=== Written exercise ===
Put the lines of the listing below into a JSON list of strings, one string per line, skipping any blank lines. Begin with the line containing "Viewport: 1133px width, 580px" and continue through the line containing "Action: 2290,63", including both.

=== Material shown ===
# # # #
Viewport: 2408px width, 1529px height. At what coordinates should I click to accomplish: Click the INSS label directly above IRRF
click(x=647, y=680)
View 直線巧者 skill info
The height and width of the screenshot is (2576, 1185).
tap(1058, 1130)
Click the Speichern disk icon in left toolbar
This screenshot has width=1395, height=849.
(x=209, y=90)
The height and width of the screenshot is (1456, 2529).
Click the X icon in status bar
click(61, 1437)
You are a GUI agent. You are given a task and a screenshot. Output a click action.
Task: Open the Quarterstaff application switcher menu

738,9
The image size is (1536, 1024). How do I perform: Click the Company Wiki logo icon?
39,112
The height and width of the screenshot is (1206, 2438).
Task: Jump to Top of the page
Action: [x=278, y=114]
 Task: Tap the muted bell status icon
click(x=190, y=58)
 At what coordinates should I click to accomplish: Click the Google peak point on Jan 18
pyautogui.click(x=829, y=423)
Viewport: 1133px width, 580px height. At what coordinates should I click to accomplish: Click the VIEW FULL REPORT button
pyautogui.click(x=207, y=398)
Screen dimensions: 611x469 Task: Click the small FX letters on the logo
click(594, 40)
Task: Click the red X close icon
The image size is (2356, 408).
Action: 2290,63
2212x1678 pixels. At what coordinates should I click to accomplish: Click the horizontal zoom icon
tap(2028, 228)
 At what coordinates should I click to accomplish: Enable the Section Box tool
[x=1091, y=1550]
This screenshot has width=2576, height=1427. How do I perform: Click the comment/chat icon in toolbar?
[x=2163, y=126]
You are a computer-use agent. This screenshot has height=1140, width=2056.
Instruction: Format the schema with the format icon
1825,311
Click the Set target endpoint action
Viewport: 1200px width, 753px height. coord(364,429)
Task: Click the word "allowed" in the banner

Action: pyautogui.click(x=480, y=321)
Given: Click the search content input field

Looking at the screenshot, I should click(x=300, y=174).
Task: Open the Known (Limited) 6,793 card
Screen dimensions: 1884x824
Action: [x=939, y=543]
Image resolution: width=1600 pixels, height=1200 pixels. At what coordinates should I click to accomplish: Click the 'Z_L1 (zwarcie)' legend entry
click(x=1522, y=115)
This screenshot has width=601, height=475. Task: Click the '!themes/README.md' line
# # # #
=== Answer to this task ===
[
  "Viewport: 1133px width, 580px height. At what coordinates should I click to accomplish: Click the VIEW FULL REPORT button",
  "pyautogui.click(x=207, y=398)",
  "Screen dimensions: 611x469 Task: Click the small FX letters on the logo",
  "click(594, 40)",
  "Task: Click the red X close icon",
  "The image size is (2356, 408).",
  "Action: 2290,63"
]